Wednesday is her “go to town” day.  The grocery store is a good one.  It used to be a Food Town.  Now it’s Renfroe’s, but she said she still calls it Food Town because that was the name for so many years.  She knows everybody that works there by name and they know her too.  It’s not a big store, but they have everything you need.  Meat’s good too.

Buddy said the timber on the Nelson place just up the road was recently cut.  Billy Dennis cut it.

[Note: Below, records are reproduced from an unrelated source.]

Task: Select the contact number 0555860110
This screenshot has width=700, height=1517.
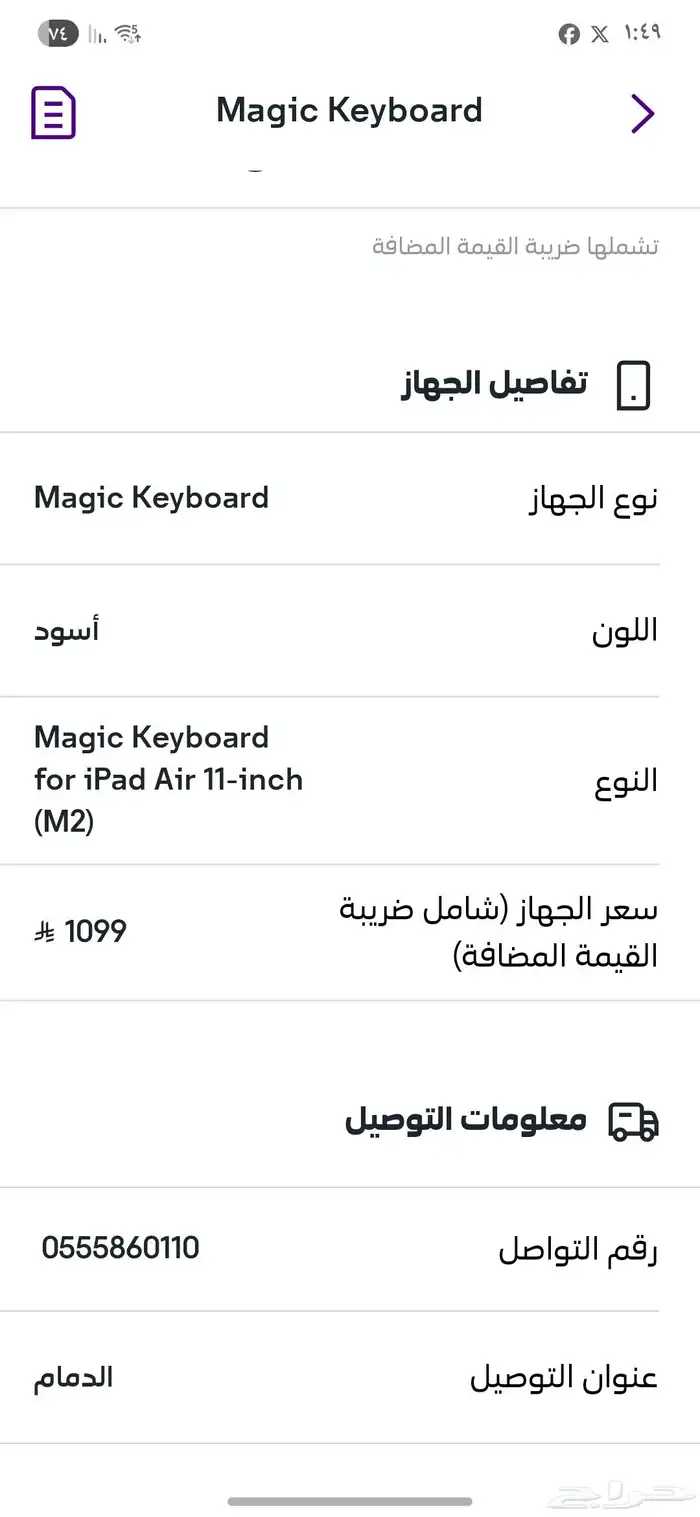Action: tap(121, 1248)
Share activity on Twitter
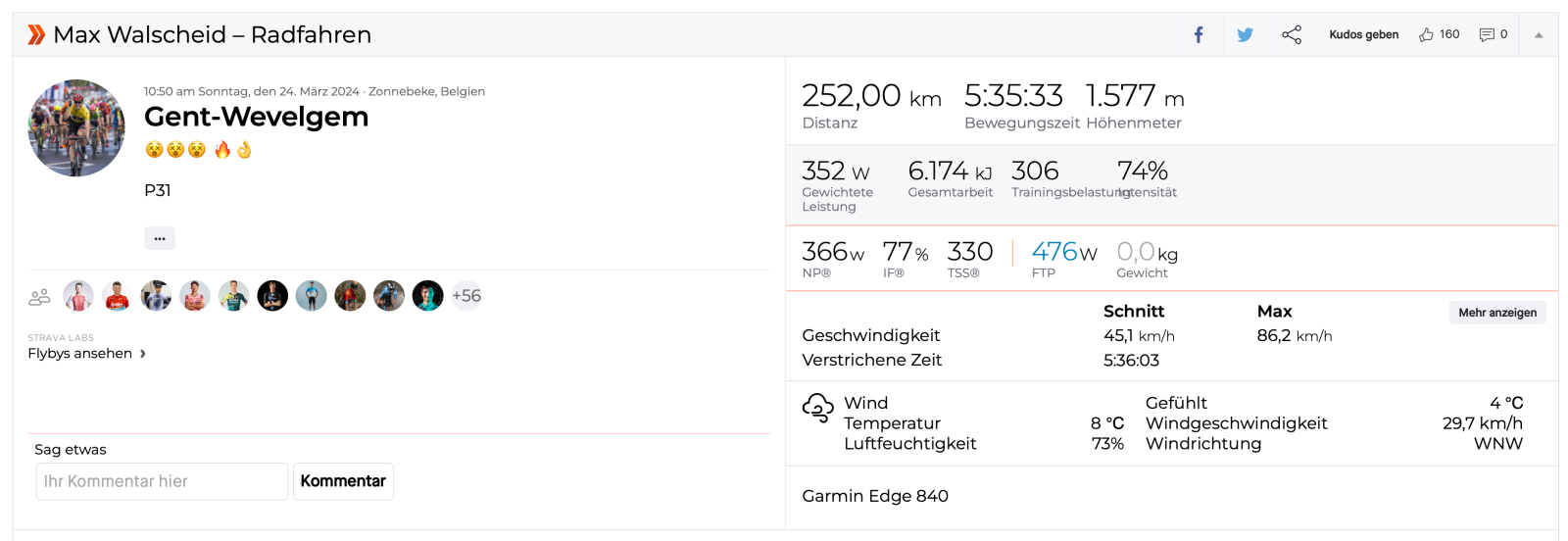 click(1245, 35)
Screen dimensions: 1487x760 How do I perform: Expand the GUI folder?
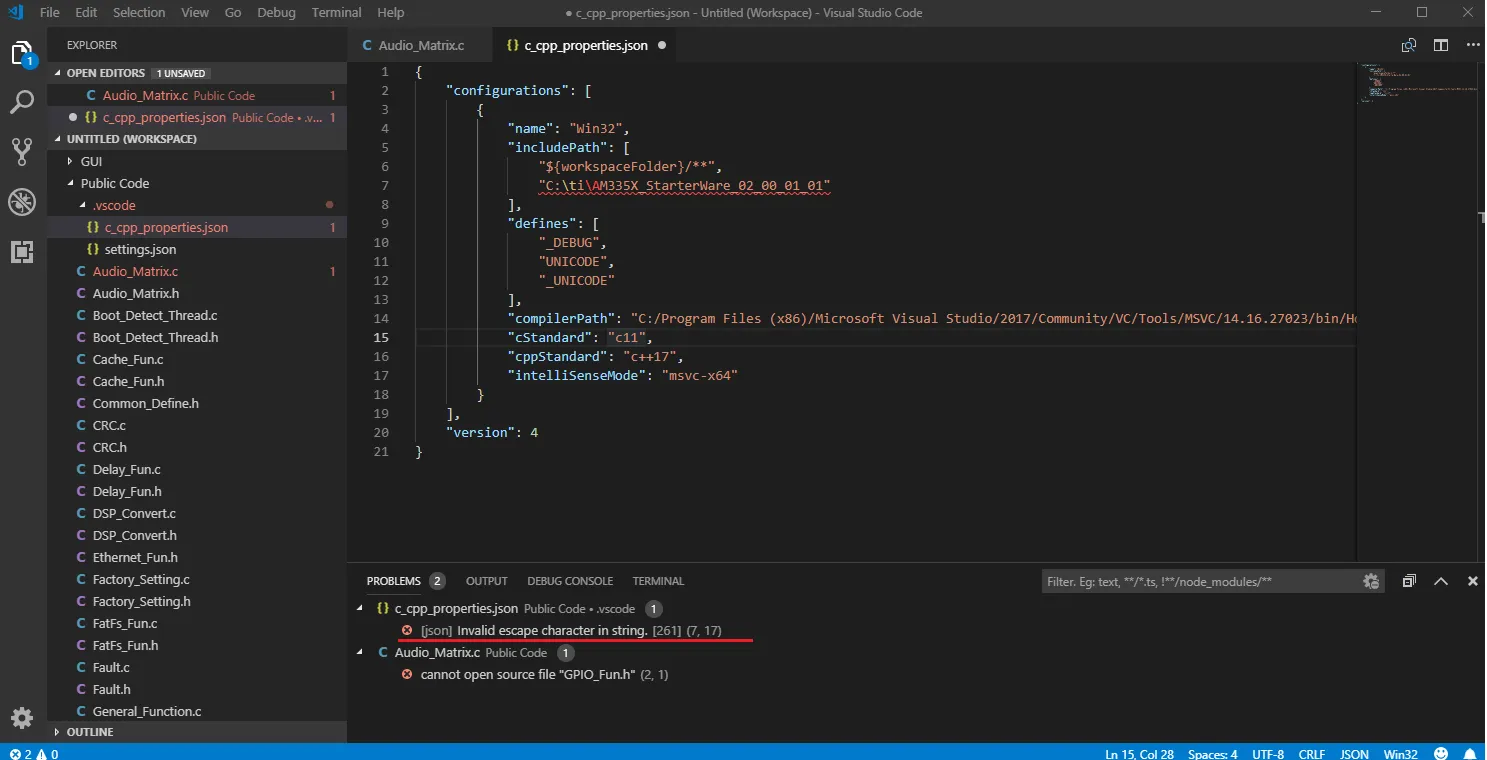pos(91,161)
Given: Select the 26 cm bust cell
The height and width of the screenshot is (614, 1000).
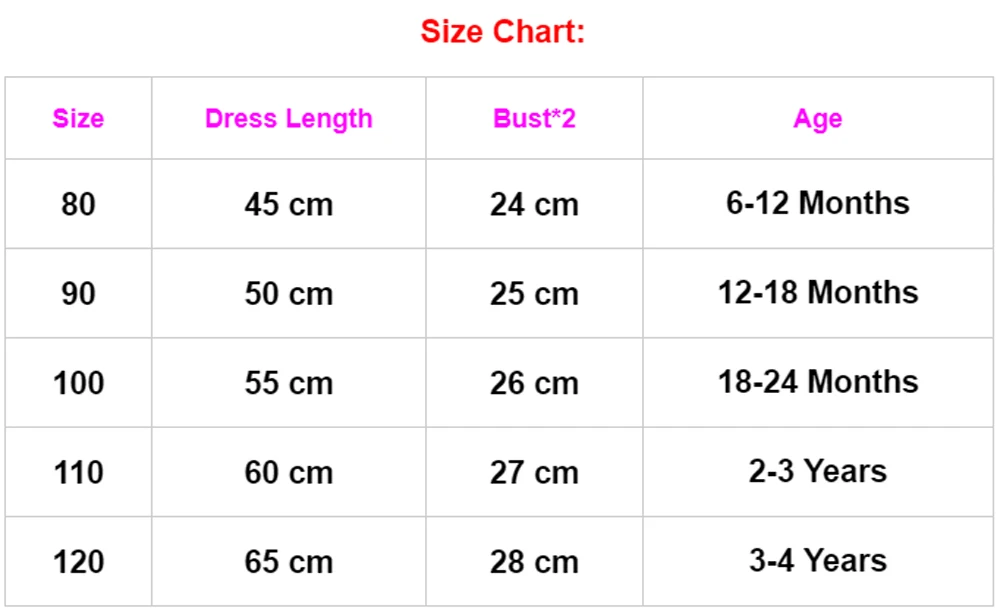Looking at the screenshot, I should 534,383.
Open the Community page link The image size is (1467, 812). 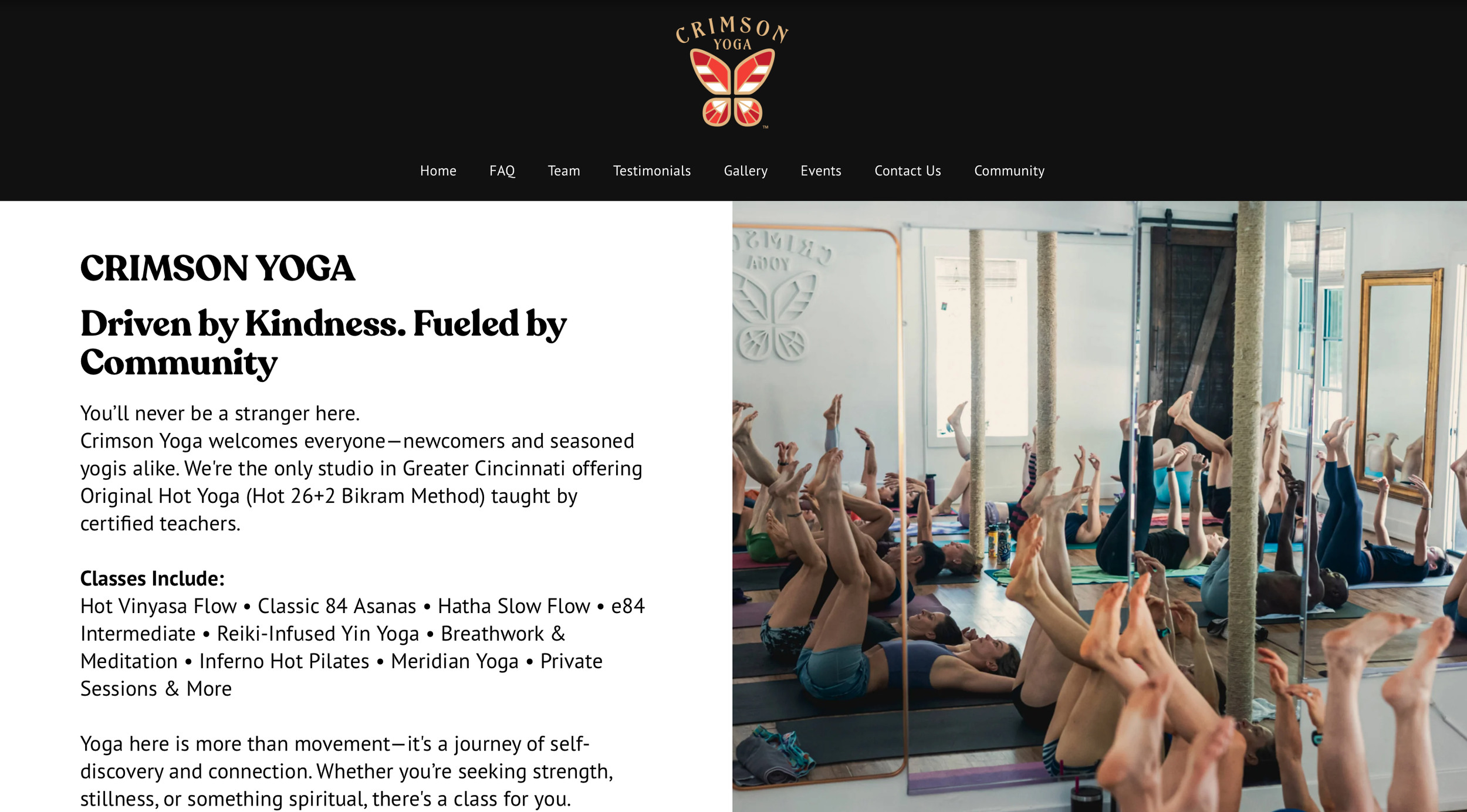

Buddy knew his daddy.  He was a fine man.  Lived about three miles up the road.  Died about ten years ago.  The lady who owns that land now lives up north somewhere.  She was a Boone, you know, before she got married.  This country used to be just slam eat-up with Boones.  She stopped last time she was down.  Wanted some red berries off that bush out back.  Told her that she could have the whole damn thing if she wanted to dig it up.  Her land, now, they sure skinned that place, but Billy said they were going to set it back out or seed it with pines or however they do that stuff next Winter.  He couldn’t remember it looking so “clean” since they used to farm it.

This goes on without pause the next thirty minutes, a seemingly random conversation, but really a chain of thoughts, each link leading to the next topic, all within a few miles from the house.

We eventually excuse ourselves.  Our dogs are in the truck and we need to “get on down the road.”

Buddy said what he always does.  “You’ll stop again next time you pass.”

We have to pass to get to our house.

I tell the Redhead that Buddy and Catherine have a better life than us.

She doesn’t understand my thinking, can’t see how I could believe such a thing.  Just two old folks living in a little house on the same plot of ground for the last sixty years.

I see it differently.  No computer.  No cellphone.  No Facebook, Twitter, Instagram, Pinterest.  No Fox, CNN, MSNBC.  No Left, Right, Center.  No Trump, Peolsi, Biden, Bernie.  No Venezuela, China, North Korea.  Not much interest in the workings of the world more than a few miles from home.

Really not much interest in anything that can’t be seen from the porch.

All they have is each other.  It’s their world, and that suits them just fine.

I think that’s about as good as life can get.